IHEM   20887
INSTITUTO DE HISTOLOGIA Y EMBRIOLOGIA DE MENDOZA DR. MARIO H. BURGOS
Unidad Ejecutora - UE
congresos y reuniones científicas
Título:
BIOLOGICAL CHARACTERIZATION OF A Trypanosoma cruzi STRAIN ISOLATED FROM A PATIENT WITH CHAGAS REACTIVATION FROM MENDOZA, ARGENTINA
Autor/es:
ROMANO PS; MARTINEZ SANTIAGO JOSE
Lugar:
Buenos Aires
Reunión:
Congreso; Reunión Conjunta de Sociedades de Biociencias; 2017
Resumen:
Chagas disease is an endemic Latin American zoonosis caused by the parasite T. cruzi that affects almost 8 million people worldwide. Benznidazole (BNZ) and Nifurtimox are the only drugs available today. These treatments are highly-toxic and cause serious side effects. Most in vitro studies of T. cruzi strains have revealed different susceptibilities to BNZ, displaying a wide range of IC50 values. In this work we have studied the BNZ susceptibility and cellular tropism of a natural T. cruzi isolated from a patient from Mendoza (TcM) and compared with a laboratory strain originally isolated in Brazil (TcY). Isolation was carried out from a blood sample of an adult patient with Chagas reactivation due to immunosuppressive therapy. Samples with blood trypomastigotes were placed on cell monolayers to produce the infection and subsequent isolation in cell culture.
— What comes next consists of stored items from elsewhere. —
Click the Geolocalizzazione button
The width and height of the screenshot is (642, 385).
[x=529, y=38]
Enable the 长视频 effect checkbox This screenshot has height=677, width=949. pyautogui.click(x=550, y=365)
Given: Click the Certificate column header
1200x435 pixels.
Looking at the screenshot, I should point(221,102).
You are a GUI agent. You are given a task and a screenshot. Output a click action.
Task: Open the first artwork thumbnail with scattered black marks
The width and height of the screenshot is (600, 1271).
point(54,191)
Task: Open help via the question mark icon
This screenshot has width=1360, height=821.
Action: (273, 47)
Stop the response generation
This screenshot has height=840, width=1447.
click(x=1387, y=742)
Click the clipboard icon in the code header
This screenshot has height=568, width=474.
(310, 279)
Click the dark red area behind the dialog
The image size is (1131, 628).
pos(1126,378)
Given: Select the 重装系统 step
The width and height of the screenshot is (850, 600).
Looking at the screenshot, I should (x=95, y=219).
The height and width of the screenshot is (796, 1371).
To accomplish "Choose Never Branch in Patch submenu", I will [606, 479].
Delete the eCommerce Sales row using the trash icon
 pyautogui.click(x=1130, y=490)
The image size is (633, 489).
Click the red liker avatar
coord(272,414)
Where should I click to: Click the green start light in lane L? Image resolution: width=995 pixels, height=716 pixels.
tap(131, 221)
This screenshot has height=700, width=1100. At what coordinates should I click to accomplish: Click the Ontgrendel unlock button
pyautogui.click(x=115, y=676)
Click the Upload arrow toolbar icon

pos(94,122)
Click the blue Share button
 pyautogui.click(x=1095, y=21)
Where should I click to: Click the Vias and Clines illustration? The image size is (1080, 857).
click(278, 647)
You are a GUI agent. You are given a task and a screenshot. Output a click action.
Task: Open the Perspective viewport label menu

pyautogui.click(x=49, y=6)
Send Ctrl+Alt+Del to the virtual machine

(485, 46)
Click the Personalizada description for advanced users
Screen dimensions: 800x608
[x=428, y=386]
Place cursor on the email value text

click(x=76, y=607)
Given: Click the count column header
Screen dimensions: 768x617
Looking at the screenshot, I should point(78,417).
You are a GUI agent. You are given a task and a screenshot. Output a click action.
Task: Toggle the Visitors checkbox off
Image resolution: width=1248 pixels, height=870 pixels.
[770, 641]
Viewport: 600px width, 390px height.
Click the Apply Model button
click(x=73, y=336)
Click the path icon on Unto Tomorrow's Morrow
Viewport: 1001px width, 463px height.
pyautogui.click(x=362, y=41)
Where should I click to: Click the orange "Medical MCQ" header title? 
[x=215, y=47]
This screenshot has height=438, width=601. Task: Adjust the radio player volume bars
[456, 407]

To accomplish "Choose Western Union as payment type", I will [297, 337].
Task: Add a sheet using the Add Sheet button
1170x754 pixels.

To analyze BNZ susceptibility, the proliferation of both strains in the epimastigote form (in axenic culture) and amastigote form (in cell culture) were studied in vitro in the presence of increasing concentrations of BNZ (1, 2, 5, 12, 25, 50, 75, 100 µM) for 72 and 48 h respectively. Our results showed that epimastigotes and amastigotes of TcM strain displayed similar values of IC50 of BNZ (11 ± 0.6 µM and 11 ± 0.55 μM respectively) whereas IC50 for TcY were 33 ± 1.7 µM for epimastigotes and 19 ± 1 μM for amastigotes. We also performed infection assays in epithelial (Vero), fibroblast (MEF) and muscle (H9C2, HSkM) cell lines to characterize the tropism of this isolate. In contrast to TcY, TcM displayed high affinity for muscle cells. We concluded that TcM is more susceptible to BNZ than TcY and that exhibits a myotropic behavior. From these results and considering that drug studies are usually performed with laboratory strains of T. cruzi, we recommend revising the doses established for BNZ therapy of Chagas disease.